Now look at the figure above. If you know the location of segment AA', you can find where M is, and since you know that all the medians meet at M, and that they are all 2/3 of the distance between the vertex of the triangle and the opposite edge, the points B, B', C, and C' must all lie somewhere on the circles shown in the figure.
So if we leave AA' fixed and move B around its circle to all of its possible positions, we know that the median property will be satisfied if the midpoint between B and A is at C'. (If this isn't clear, look back at the first medians figure and read it again.)
So as B moves around its circle to all of its possible positions, what path does the midpoint between B and A follow? If you're not sure, the best bet is to make that midpoint, draw it in a smearing color, and then move B'' once around its circle (leave B fixed so the circle size doesn't change, and then move B'' around to try all the positions on that circle) to see what you get.
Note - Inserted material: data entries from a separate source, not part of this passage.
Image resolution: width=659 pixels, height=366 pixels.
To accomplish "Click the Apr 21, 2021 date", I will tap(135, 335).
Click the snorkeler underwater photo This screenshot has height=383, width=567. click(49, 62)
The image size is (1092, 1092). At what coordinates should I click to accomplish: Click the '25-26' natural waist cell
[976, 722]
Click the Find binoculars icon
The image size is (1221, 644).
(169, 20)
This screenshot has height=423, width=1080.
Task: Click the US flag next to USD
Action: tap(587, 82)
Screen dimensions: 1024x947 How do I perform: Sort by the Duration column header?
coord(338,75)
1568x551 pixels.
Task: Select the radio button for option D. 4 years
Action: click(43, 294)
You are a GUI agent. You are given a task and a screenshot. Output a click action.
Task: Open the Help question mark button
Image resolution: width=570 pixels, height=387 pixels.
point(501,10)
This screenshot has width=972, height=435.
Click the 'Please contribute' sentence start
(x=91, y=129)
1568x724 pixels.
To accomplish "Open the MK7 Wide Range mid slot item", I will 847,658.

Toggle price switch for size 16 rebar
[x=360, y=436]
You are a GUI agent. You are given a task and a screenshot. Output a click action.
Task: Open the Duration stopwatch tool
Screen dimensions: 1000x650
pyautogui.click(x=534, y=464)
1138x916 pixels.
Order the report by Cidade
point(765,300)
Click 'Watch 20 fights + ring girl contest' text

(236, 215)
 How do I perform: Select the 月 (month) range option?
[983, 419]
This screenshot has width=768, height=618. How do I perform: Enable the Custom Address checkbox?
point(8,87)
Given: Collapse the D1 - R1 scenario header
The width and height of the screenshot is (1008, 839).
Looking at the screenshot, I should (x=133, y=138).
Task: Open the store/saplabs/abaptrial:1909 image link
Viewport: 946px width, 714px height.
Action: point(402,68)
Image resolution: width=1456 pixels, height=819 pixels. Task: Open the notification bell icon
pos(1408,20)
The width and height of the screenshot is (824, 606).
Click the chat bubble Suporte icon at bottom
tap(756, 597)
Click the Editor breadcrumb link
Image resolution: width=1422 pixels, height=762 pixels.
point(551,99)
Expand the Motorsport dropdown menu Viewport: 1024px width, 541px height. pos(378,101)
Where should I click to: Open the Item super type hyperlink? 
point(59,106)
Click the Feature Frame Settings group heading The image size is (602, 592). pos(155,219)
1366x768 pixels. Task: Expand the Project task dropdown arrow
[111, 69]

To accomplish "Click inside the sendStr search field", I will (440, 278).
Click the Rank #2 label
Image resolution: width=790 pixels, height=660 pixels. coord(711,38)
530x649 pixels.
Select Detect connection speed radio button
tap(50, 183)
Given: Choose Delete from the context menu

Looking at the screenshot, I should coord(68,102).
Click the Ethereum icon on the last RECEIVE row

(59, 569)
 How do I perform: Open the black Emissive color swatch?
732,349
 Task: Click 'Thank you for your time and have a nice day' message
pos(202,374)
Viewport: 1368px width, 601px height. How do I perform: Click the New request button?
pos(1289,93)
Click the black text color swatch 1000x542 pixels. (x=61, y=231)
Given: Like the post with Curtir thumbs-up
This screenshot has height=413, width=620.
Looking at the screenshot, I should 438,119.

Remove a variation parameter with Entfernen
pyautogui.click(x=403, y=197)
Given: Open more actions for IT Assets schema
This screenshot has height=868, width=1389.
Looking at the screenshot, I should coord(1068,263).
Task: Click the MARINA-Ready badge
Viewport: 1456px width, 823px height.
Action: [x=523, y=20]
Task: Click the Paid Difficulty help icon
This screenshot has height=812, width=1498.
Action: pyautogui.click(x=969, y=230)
What you get is the figure above.
The path of the midpoint of AB appeared to be a circle! Suspecting that this path is, in fact, a circle (and knowing some geometry), it is easy to show that the path of the midpoints is a circle, and to work out the center and radius of that circle. If you construct that circle and the circle of possible locations for C', the point C' has to be at the intersection of those two circles. Once you know where C' goes, it's easy to find C (opposite M from C', and twice as far away), and then B will be on the line CA', and as far from A' as C is.
You could probably have figured this out without Geometer, but it is certainly a lot easier to play with the drawing for a few seconds and notice the critical property for the construction.